_EXERCISE INSTRUCTIONS_.
a - From the forum thread below, list every sentence that ends in a question mark, in the order they appear.
b - Write out the passage of the forum thread below, starting with "Have you taken" and going on through "are useful for).".

Hi I wanted to start a topic here as I accumulate knowledge on model architectures/ Deep Learning - mainly to clarify any confusion I come across the technical nuances of programming these modules/ applications.
To kick it off, I am midway through the PyTorch for Deep Learning certification on this platform.
Do all models have a pre-trained vocabulary that they map the input text onto and then convert to embeddings → which are then modified based on surrounding context?
Is this the case, with models like GPT-5, every interaction is mapped, interpreted ( infused with context), then the output is generated from the resulting contextual/ dynamic embeddings?
Have you taken either DLS or the NLP specialization before taking the PyTorch courses? I’ve just finished the first course of the PyTorch series and it’s great, but it seems to assume you’ve already taken other courses to learn about neural networks (what the various architectures are and what they are useful for).
In DLS, the network architectures used in LLMs and other language models are covered in Course 5 - Sequence Models. The NLP Specialization is all focussed on language processing models and the same material in DLS C5 is covered in a bit more detail in NLP C3 and C4 (Attention Models and Transformers).
But to answer your question, yes, word embeddings are fundamental to LLMs and you could consider them the “first step” in building an LLM. You can learn how embedding models work and how to train them in DLS C5.
No I have not, but was just browsing around and found those to be notable courses to explore simultaneously.
I do have peripheral knowledge of model architectures from YouTube learning so I was able to connect some dots from doing the PyTorch for DL. Appreciate your response.

_LISTED RECORDS_.
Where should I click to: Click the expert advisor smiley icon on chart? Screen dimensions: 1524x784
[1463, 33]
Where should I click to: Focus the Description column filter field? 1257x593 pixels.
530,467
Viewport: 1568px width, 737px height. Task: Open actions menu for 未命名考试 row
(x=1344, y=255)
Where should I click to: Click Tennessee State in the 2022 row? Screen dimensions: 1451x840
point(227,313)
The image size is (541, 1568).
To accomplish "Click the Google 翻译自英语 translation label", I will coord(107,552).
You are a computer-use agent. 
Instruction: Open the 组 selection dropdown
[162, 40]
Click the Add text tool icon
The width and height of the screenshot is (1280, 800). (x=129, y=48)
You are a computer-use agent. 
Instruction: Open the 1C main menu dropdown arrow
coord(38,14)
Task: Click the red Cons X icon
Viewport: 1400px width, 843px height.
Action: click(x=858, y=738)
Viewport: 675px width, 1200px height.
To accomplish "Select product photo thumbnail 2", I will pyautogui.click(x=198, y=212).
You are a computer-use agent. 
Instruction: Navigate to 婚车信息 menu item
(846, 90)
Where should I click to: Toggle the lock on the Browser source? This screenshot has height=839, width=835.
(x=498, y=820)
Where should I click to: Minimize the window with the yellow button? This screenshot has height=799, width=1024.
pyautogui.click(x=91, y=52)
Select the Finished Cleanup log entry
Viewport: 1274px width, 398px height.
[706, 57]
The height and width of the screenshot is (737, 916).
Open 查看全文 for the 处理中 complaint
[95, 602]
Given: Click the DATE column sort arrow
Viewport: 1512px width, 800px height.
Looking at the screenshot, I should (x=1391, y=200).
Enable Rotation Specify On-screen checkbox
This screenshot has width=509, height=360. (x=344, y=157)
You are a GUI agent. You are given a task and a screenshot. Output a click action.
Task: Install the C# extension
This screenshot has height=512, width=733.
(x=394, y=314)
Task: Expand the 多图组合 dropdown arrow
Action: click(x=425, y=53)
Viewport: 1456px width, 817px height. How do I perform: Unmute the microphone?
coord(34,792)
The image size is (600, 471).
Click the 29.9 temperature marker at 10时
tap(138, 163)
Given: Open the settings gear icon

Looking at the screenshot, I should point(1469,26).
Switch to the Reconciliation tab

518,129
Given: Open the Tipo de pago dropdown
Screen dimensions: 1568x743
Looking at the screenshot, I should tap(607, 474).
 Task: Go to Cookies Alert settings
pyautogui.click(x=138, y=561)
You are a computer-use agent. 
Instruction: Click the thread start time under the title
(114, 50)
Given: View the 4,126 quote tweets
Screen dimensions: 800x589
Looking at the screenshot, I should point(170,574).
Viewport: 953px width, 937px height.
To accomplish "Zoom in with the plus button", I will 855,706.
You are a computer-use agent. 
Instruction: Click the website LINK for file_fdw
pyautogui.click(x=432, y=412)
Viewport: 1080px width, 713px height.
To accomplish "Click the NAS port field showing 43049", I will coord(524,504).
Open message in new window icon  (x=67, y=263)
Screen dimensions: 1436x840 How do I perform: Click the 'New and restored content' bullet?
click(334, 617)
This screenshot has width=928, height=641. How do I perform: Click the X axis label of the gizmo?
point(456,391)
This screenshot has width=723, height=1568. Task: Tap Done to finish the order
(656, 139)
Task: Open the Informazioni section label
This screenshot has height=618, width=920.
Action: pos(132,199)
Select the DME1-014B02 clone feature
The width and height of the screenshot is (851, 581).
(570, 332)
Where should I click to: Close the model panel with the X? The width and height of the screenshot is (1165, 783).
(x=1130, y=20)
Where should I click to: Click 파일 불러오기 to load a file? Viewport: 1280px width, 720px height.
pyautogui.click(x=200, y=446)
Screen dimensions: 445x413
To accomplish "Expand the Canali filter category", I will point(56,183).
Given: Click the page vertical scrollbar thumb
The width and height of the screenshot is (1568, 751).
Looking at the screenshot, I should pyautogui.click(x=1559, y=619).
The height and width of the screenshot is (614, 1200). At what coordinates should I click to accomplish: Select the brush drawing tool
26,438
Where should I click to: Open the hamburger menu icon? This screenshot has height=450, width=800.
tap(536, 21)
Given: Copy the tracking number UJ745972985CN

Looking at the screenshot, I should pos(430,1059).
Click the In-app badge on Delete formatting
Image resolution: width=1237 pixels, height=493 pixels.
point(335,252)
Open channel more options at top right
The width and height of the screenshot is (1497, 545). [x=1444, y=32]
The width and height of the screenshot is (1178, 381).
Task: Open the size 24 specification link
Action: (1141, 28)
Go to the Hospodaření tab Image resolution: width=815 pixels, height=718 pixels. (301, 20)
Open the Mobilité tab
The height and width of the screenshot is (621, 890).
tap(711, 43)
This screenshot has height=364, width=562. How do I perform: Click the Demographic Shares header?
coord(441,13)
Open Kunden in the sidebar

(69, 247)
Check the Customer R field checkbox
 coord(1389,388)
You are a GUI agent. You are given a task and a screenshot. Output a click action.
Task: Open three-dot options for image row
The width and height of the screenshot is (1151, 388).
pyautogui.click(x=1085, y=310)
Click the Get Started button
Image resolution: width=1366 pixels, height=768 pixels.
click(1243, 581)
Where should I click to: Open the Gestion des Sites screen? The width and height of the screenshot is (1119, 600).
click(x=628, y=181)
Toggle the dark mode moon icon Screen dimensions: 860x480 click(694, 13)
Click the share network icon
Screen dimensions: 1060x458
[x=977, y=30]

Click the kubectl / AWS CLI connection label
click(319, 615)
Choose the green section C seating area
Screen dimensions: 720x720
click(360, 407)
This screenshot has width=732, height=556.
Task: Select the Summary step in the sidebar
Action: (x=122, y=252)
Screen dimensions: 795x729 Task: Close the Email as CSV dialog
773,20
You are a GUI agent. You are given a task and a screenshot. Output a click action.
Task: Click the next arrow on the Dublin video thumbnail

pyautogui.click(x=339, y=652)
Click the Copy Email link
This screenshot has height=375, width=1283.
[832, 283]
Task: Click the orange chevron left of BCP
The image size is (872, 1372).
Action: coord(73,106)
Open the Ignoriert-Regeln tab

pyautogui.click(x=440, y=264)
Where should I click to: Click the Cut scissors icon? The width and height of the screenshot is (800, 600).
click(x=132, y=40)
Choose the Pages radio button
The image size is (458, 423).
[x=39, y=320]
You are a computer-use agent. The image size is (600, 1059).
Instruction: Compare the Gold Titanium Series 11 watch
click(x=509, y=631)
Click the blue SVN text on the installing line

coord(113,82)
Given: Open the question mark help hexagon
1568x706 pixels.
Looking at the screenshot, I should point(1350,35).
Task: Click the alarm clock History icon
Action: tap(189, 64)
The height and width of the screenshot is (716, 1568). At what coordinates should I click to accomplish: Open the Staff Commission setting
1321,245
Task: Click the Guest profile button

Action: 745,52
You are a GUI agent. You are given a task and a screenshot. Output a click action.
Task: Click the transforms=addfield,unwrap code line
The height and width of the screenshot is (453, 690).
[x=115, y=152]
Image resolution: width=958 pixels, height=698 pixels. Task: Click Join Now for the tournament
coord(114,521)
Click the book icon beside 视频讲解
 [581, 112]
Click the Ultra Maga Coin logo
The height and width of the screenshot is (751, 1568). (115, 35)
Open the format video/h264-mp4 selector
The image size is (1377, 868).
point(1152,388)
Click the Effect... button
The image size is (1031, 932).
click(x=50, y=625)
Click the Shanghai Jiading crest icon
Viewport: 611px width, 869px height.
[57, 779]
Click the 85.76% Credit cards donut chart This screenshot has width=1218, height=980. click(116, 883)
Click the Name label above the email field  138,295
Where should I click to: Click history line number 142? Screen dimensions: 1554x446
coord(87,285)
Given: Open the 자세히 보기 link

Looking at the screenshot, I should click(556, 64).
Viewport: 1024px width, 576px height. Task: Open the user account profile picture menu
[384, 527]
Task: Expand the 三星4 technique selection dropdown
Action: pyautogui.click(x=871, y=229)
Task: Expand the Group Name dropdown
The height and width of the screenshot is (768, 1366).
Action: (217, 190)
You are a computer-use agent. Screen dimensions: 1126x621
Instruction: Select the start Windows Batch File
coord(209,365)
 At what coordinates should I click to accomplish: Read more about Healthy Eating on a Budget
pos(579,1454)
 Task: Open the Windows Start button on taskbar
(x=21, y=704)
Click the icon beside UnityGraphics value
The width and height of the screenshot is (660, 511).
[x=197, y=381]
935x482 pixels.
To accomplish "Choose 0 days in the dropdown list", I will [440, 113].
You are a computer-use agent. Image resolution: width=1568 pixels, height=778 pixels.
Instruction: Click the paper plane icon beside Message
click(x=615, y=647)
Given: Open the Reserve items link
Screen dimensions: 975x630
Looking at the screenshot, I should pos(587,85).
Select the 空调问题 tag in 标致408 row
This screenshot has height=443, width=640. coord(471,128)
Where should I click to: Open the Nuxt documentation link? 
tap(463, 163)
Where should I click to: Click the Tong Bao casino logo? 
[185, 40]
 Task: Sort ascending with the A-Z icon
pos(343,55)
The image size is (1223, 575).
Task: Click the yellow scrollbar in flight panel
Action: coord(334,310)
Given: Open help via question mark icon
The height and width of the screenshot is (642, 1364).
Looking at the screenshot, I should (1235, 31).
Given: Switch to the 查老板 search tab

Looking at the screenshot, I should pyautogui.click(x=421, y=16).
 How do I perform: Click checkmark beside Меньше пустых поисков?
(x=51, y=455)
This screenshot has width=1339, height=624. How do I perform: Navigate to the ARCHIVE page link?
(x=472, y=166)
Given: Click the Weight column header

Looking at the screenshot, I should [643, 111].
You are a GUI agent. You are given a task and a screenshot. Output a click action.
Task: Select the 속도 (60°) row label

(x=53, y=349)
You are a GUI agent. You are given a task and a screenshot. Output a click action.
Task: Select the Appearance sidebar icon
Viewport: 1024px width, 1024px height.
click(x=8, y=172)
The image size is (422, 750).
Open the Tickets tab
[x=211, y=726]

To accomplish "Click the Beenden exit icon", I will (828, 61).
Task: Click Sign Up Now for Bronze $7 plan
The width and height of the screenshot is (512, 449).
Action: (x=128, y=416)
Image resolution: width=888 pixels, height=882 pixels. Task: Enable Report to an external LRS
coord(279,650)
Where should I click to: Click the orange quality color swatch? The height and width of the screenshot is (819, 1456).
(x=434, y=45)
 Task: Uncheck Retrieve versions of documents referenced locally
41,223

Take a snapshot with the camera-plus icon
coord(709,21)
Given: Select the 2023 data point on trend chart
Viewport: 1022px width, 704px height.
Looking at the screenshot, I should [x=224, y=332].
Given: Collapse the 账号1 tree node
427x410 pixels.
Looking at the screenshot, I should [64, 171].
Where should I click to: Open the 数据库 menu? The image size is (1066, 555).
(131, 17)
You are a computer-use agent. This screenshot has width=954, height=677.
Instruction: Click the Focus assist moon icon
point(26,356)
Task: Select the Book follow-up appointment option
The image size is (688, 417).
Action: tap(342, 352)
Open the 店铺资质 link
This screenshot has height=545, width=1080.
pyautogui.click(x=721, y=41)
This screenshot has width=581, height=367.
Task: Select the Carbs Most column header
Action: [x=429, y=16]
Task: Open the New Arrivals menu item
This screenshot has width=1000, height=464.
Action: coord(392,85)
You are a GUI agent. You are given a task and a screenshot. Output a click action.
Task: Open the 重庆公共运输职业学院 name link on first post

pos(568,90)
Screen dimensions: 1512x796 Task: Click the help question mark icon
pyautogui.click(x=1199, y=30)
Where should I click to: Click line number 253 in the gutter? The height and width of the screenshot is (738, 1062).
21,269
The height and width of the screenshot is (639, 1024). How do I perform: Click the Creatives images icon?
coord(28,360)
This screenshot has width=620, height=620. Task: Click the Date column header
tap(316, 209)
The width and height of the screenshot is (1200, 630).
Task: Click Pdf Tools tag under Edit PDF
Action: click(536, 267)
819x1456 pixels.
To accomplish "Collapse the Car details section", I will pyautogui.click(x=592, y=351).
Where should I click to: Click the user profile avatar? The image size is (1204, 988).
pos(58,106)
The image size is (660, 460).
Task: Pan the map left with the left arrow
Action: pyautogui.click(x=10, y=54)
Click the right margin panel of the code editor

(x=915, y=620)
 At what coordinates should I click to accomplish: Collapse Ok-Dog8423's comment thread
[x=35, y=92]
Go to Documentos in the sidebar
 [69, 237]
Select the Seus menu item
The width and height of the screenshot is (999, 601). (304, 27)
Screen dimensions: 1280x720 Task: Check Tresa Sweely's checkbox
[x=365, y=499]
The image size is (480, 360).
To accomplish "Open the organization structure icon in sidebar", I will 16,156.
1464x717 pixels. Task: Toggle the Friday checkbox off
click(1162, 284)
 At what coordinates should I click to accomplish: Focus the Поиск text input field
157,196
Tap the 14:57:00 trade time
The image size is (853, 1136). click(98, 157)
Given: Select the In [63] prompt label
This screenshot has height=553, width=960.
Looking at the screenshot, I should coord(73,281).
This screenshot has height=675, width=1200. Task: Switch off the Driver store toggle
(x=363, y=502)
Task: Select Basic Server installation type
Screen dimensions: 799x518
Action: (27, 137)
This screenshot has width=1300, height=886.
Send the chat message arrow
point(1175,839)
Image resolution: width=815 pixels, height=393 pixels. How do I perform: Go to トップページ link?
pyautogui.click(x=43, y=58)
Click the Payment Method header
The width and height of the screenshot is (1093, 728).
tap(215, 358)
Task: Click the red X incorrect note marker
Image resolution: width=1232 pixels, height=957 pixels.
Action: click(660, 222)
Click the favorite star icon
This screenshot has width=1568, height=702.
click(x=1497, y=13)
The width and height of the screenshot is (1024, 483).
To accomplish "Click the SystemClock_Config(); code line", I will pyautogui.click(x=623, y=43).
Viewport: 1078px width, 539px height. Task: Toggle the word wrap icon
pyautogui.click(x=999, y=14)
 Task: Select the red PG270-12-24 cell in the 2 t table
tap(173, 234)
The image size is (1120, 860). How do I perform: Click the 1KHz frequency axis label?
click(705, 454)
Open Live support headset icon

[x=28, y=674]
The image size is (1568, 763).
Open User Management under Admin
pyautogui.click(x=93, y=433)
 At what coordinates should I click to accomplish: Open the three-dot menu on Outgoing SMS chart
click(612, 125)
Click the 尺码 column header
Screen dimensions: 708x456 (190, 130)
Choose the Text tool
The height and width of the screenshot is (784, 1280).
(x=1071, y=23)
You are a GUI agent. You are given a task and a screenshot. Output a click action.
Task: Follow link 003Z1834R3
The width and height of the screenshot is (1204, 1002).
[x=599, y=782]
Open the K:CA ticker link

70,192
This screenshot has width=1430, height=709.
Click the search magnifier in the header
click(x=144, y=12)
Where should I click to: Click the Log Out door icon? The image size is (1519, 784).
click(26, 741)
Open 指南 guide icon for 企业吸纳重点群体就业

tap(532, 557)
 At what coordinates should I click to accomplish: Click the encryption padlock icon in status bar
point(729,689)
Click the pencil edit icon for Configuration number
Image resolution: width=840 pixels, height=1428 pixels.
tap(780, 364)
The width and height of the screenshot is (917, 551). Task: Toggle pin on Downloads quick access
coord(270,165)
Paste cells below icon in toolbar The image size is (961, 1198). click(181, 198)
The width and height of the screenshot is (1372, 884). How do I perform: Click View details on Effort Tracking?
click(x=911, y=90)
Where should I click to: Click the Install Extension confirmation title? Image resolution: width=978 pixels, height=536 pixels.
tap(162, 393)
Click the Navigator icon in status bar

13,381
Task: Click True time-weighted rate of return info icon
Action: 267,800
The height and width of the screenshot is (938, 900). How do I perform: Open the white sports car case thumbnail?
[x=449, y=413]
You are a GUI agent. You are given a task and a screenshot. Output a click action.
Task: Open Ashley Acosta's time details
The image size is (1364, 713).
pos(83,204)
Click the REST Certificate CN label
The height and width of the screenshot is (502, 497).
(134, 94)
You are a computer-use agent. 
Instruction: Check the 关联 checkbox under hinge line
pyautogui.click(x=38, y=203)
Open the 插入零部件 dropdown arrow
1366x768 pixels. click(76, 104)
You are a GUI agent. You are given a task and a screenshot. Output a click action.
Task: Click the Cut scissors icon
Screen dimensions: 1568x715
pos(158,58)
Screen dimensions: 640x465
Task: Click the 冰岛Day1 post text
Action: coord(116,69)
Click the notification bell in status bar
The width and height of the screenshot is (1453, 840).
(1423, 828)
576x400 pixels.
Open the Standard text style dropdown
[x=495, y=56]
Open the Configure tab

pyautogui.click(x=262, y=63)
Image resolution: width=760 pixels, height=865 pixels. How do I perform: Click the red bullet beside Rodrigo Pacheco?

_TASK-BY-TASK OUTPUTS_.
a -
1. Do all models have a pre-trained vocabulary that they map the input text onto and then convert to embeddings → which are then modified based on surrounding context?
2. Is this the case, with models like GPT-5, every interaction is mapped, interpreted ( infused with context), then the output is generated from the resulting contextual/ dynamic embeddings?
3. Have you taken either DLS or the NLP specialization before taking the PyTorch courses?

b -
Have you taken either DLS or the NLP specialization before taking the PyTorch courses? I’ve just finished the first course of the PyTorch series and it’s great, but it seems to assume you’ve already taken other courses to learn about neural networks (what the various architectures are and what they are useful for).